Conversion guide¶
Here’s a general purpose guide for converting eccLib data to more
advanced Python types.
Numpy conversion¶
numpy is a very powerful and popular Python library for numerical
computing. In fact, we may even assume, that if data is easily converted to a
numpy.ndarray, it can be used with any modern scientific computing
library. As such, eccLib, offers simple ways of converting data to
Numpy arrays. The best way, in our opinion, is to use the
eccLib.GtfList.column() method to obtain
column views, and then convert those to numpy.ndarray.
import eccLib
import numpy as np
with open("test/example.gtf", "r") as f:
gtf = eccLib.parseGTF(f)
start = gtf.column("start")
end = gtf.column("end")
start_np = np.array(start, dtype=np.int32)
end_np = np.array(end, dtype=np.int32)
widths = end_np - start_np
assert np.all(widths >= 0)
assert (widths == [len(row) for row in gtf]).all()
If you wish to obtain full numpy arrays from the GTF data, you can use the,
this is best done by writing column views to numpy.ndarray.
import eccLib
import numpy as np
dtype = [('start', np.int32), ('end', np.int32), ('score', np.float32)]
out = np.empty(len(gtf), dtype=dtype)
out['start'] = gtf.column('start')
out['end'] = gtf.column('end')
out['score'] = gtf.column('score')
assert out.shape == (len(gtf),)
assert out.dtype == dtype
Or, alternatively, you can always just stack the columns together into a single
numpy.ndarray using numpy.stack().
import eccLib
import numpy as np
start = gtf.column("start")
end = gtf.column("end")
score = gtf.column("score")
out = np.stack([start, end, score], axis=1)

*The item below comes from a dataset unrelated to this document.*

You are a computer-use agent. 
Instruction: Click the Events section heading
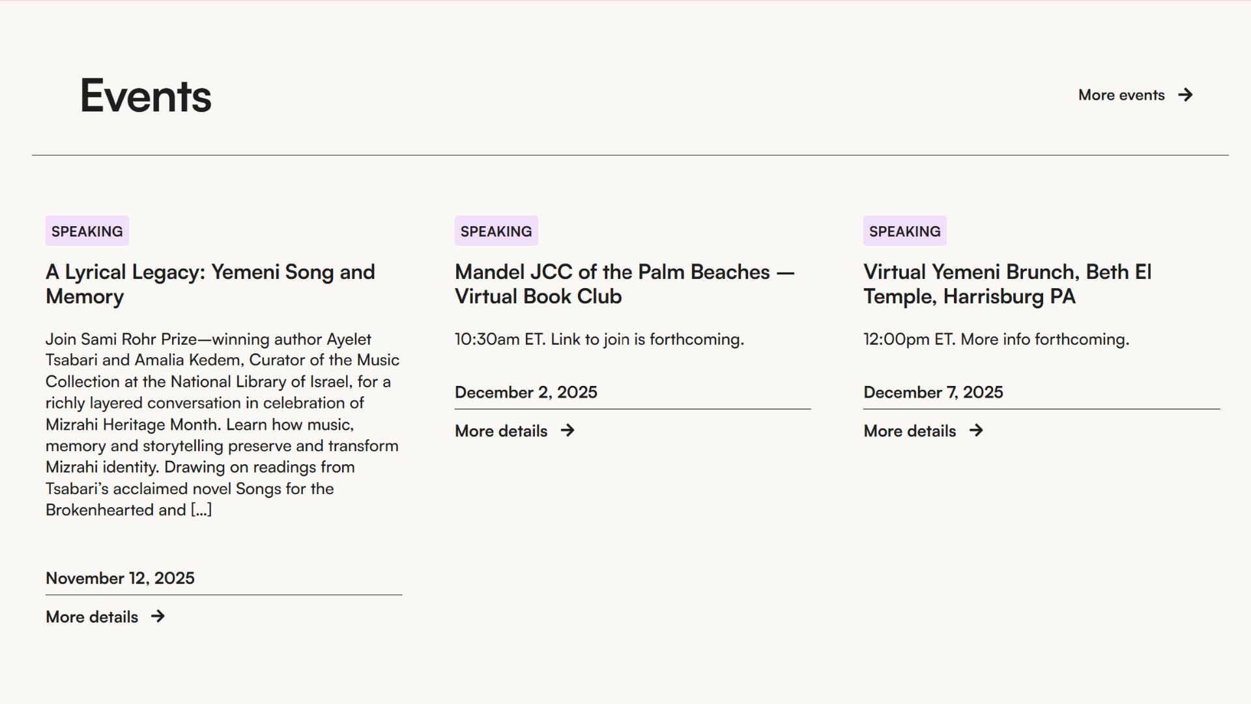click(x=145, y=96)
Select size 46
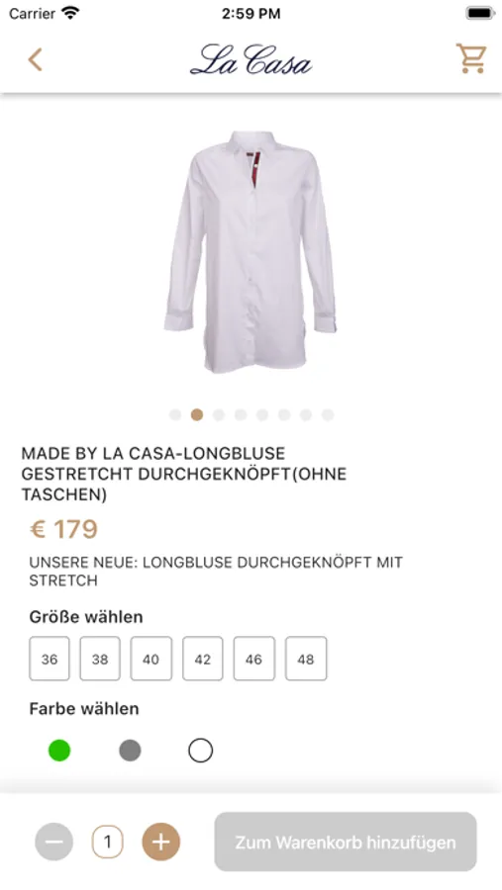502x890 pixels. pos(254,659)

assert out.shape == (len(gtf), 3)
Pandas Conversion¶
pandas is a popular Python library for data manipulation and analysis.
The main feature of that library is the pandas.DataFrame class,
which is a two-dimensional table of data. Converting a eccLib.GtfList
object to a pandas.DataFrame is straightforward.
import eccLib
import pandas as pd
df = pd.DataFrame({c: gtf.column(c) for c in ["seqname", "start", "end", "feature"]})

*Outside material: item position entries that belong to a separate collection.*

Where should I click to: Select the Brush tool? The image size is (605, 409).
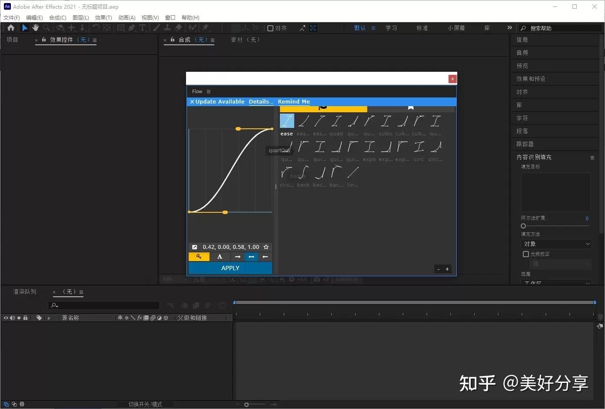[156, 27]
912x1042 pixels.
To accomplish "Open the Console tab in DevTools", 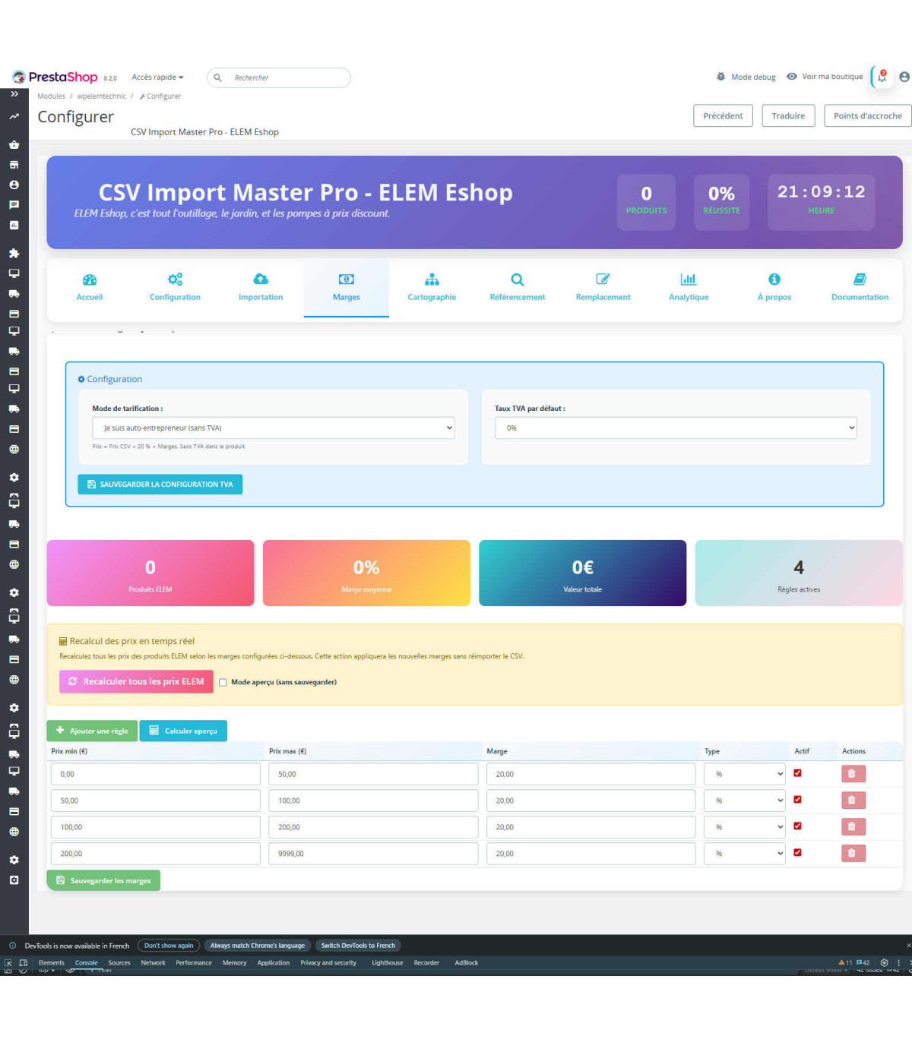I will (x=87, y=963).
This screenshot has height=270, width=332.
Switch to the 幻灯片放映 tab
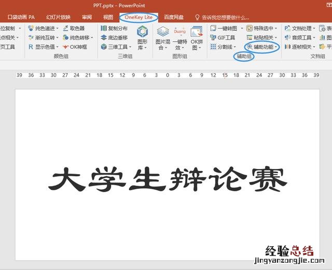(x=58, y=17)
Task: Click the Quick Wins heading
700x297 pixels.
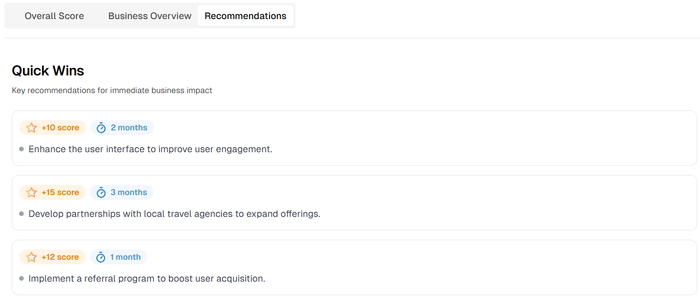Action: coord(48,71)
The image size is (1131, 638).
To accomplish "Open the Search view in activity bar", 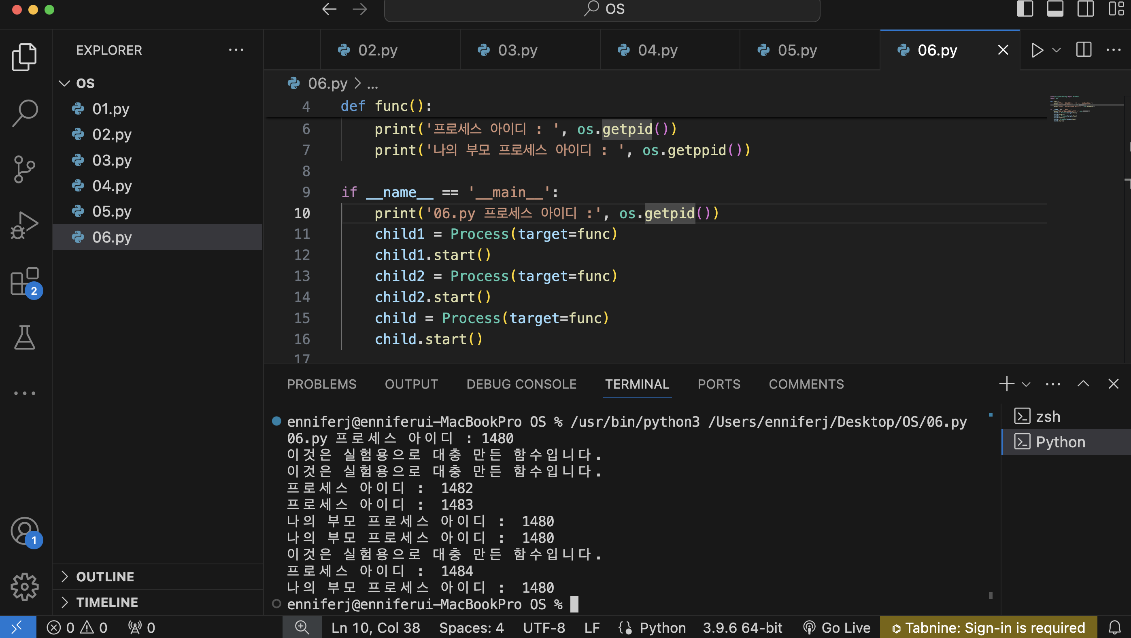I will pyautogui.click(x=24, y=113).
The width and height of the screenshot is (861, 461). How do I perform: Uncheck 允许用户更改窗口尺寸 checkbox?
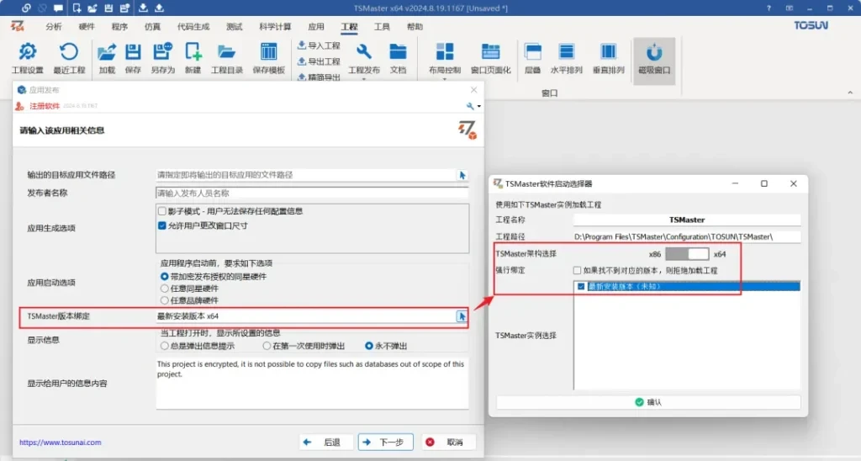coord(162,225)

assert df.shape == (len(gtf), 4)
PyTorch Conversion¶
torch is a popular Python library for machine learning and deep
learning. If you wish to do neural network training or inference, you can
convert your eccLib.GtfList object to a torch.Tensor
using the code below.
import eccLib
import torch
start = gtf.column("start")
end = gtf.column("end")
out = torch.tensor([start, end], dtype=torch.int32, device="cpu")

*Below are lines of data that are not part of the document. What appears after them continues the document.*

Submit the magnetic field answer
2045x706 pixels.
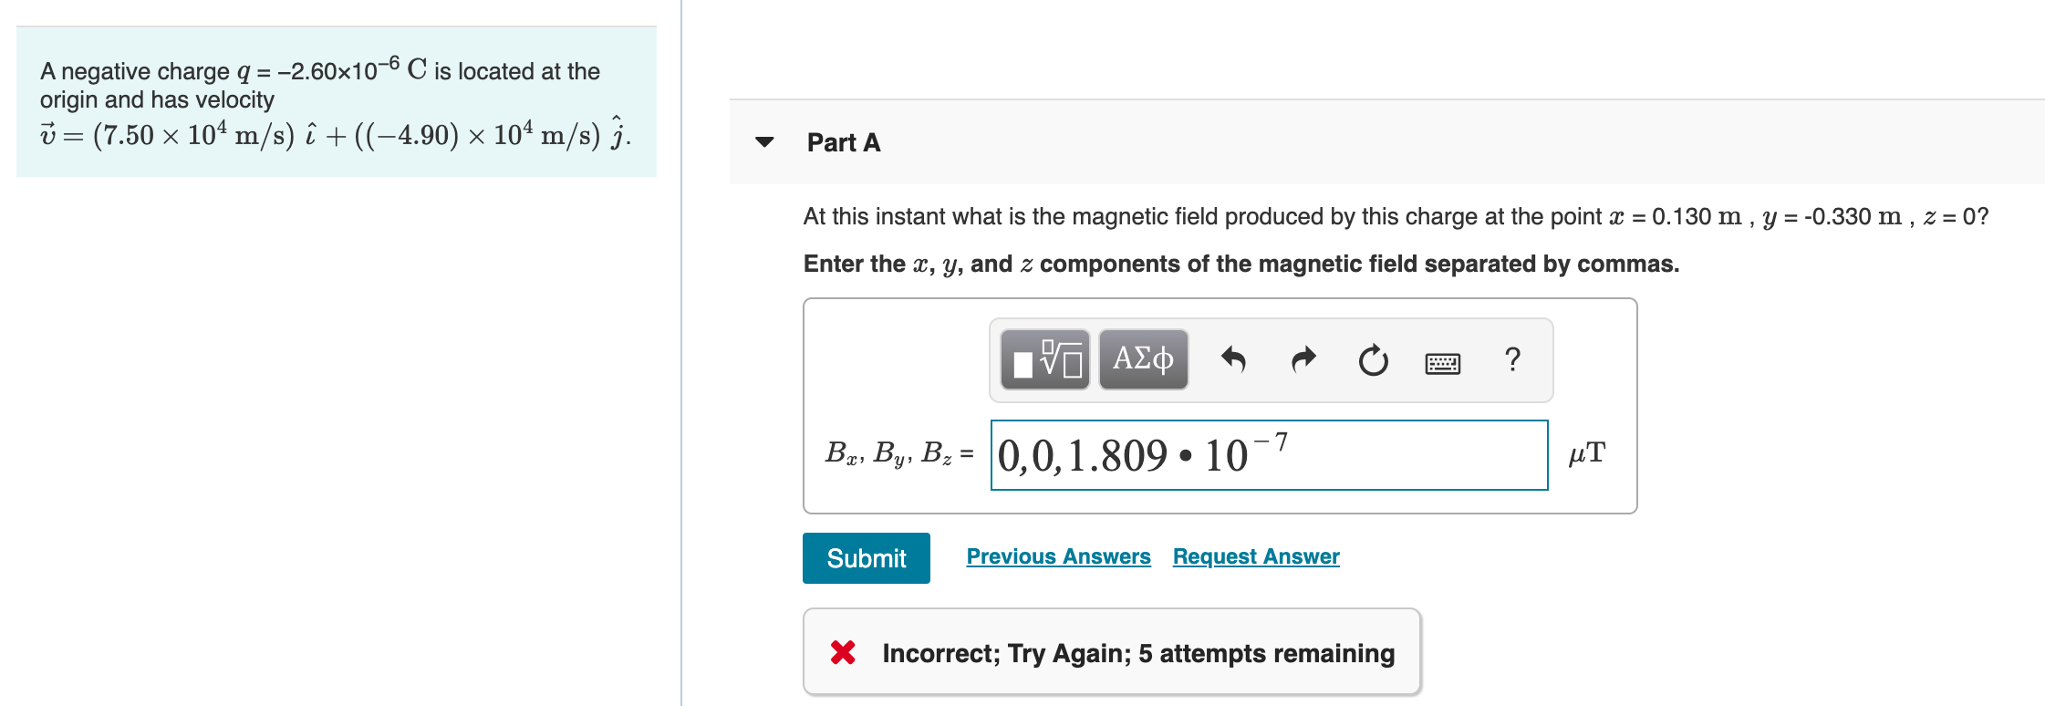pos(866,557)
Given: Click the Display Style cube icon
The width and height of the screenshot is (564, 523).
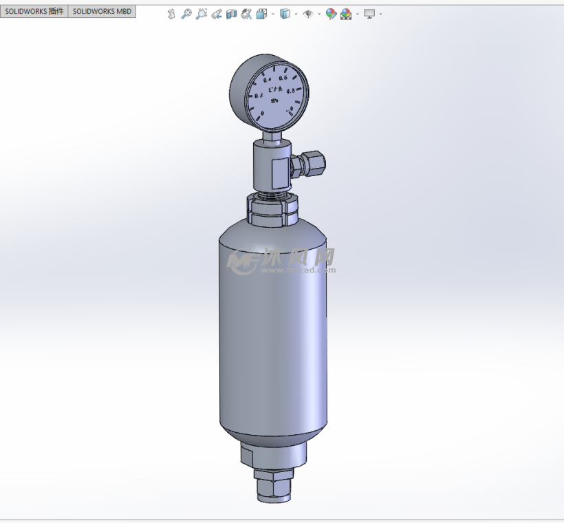Looking at the screenshot, I should pos(285,14).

assert out.shape == (2, len(gtf))
Here, one snag you may run into, is that torch really doesn’t like
None values in its tensors. As such, make sure to replace None values with
a suitable default value before converting to a torch.Tensor.
Why isn’t this native?¶
In order to ensure maximum stability, and limit trouble with conditional
compilation, dependency distribution and dependency versioning, we have chosen
to explicitly not use any Python third-party dependencies in eccLib. As such,
it’s impossible to provide native conversion to the types, as laid out in this
guide. However, thanks to a rigorous application of Python
collections.abc protocols, conversion to most third-party types should
be straightforward and simple in your code.